私があこがれている東洋文化へ彼が中傷を浴びせたのは許せなかった。
「口で言ってわかんないやつには、強要しないとな。どんないいことだって、味わってみないことにはわからないから」
「ばかだわ。魂の交流のない相手にむりやり犯されたって喜ぶはずないじゃないの」
私は昼の世界で信じられている魂の愛を前面に立てて言った。
カズは、セバスチャンがダンテクの依頼主で、昔の恋人には一定の品性のあるところを見せ、ダンテクより感じやすい心を持っていると見、彼を抑えておけば、ダンテクもその手下も手荒なまねはしないだろうと読んだのか、必死の表情で彼に訴えた。
「キミは彼女の魂をつかまえることができなかった。頼みがある。あんたがたのいいなりになってもいいが、その前にフルートを吹かせてくれないか。

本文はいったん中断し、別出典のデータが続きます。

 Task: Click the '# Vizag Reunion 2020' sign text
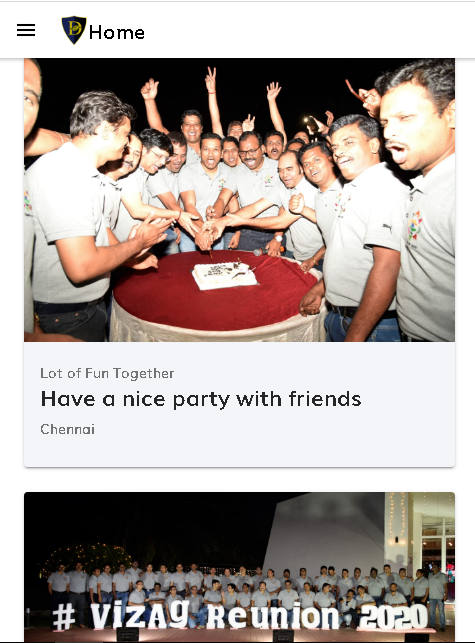coord(240,615)
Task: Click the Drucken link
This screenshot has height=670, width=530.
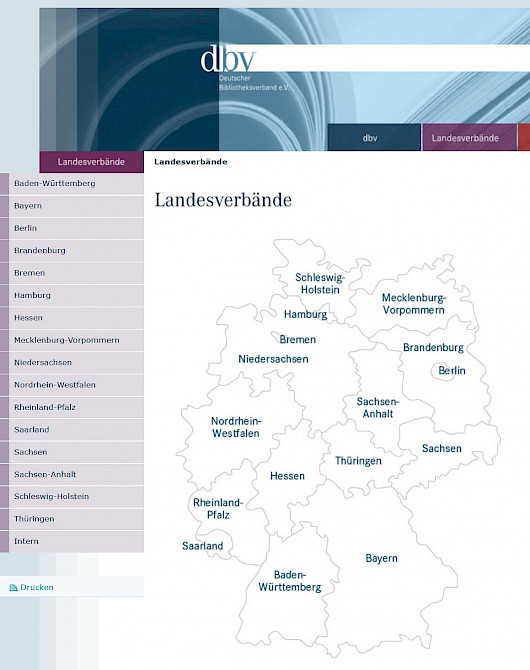Action: [37, 588]
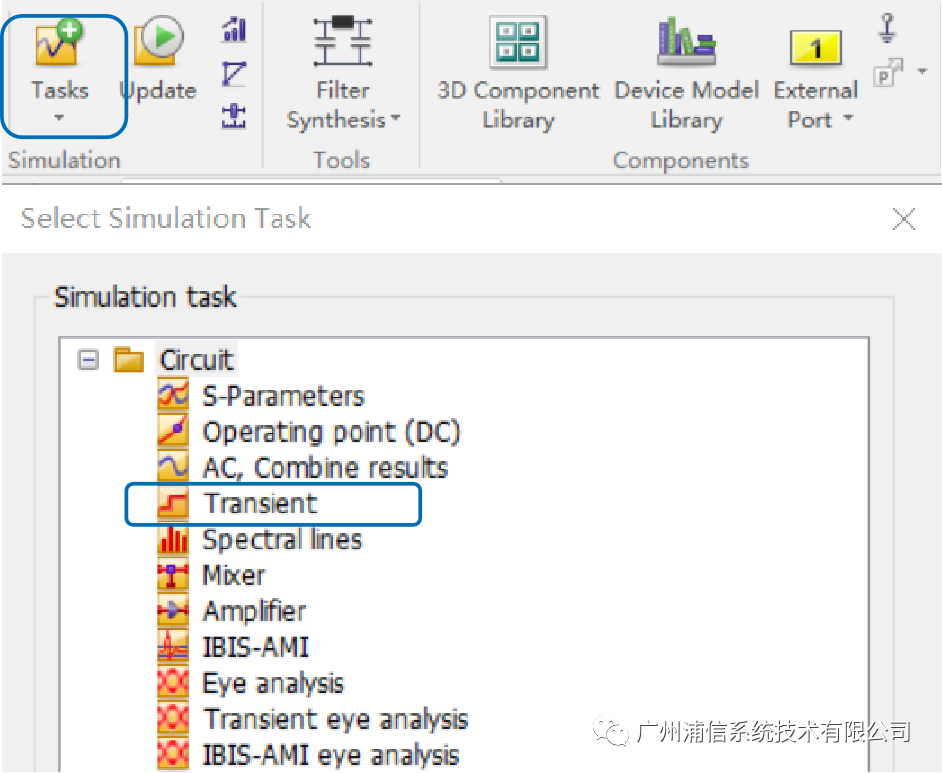Viewport: 942px width, 773px height.
Task: Click the small bar chart icon
Action: coord(233,30)
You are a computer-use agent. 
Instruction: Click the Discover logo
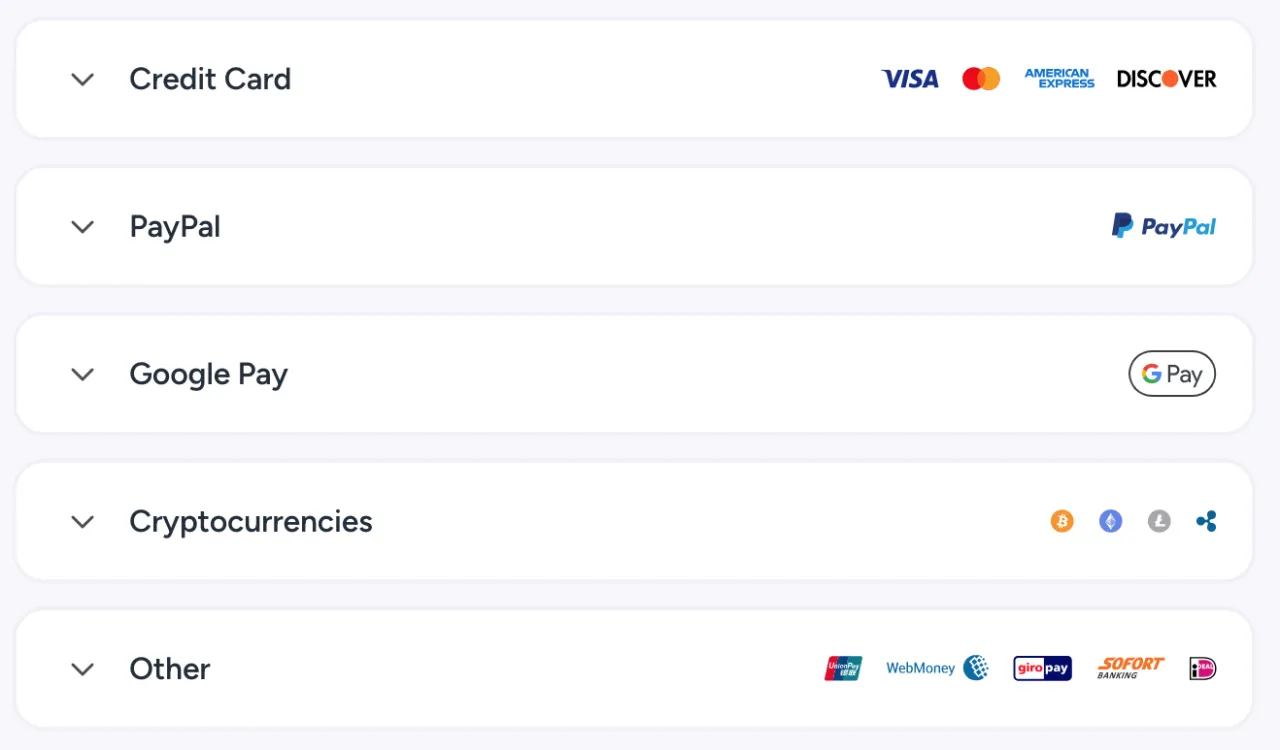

魂をつかむのがどういうことか教えてやりたい。肉体の快楽より心の喜びがどんなにいいか知りたくはないか?」
ふん、とセバスチャンは鼻先で笑った。
「おれはサクソフォンを吹く。おなじ音楽ならドラムとかトランペットとか、もっと景気のいいのをやったらどうなんだ」
「フルートは心に沁みる音だ。心の満足と肉の快楽とどっちがいいか比べてみないか」
「坊主みたいなこというね。まあいい。君たちを誘拐したのは、ふたりに一生忘れられない法悦を味わってもらおうって意図からだ。おれにも坊さんみたいなとこはある。それにダンテクには君の知り合いのムホクという男をおびきだす狙いもある。君らがさらわれたことが伝わるまでに丸一日はかかるだろう。時間はたっぷりある。慰みの前にひとつ楽しんでもいいな。フルートってなんかお上品だが、オードヴルにはいいだろう。やってみな。フルートは持ってるのか?用意がいいな。みんなを満足させるようだったら考えてもいい」
セバスチャンはダンテクを振り向いてどうするというふうに眼で訊いた。
「おれはムホクがねらいだ。このふたりはあんたのお客さんだから」
ダンテクは手の平をくるっと上向きに返しただけで文句はつけなかった。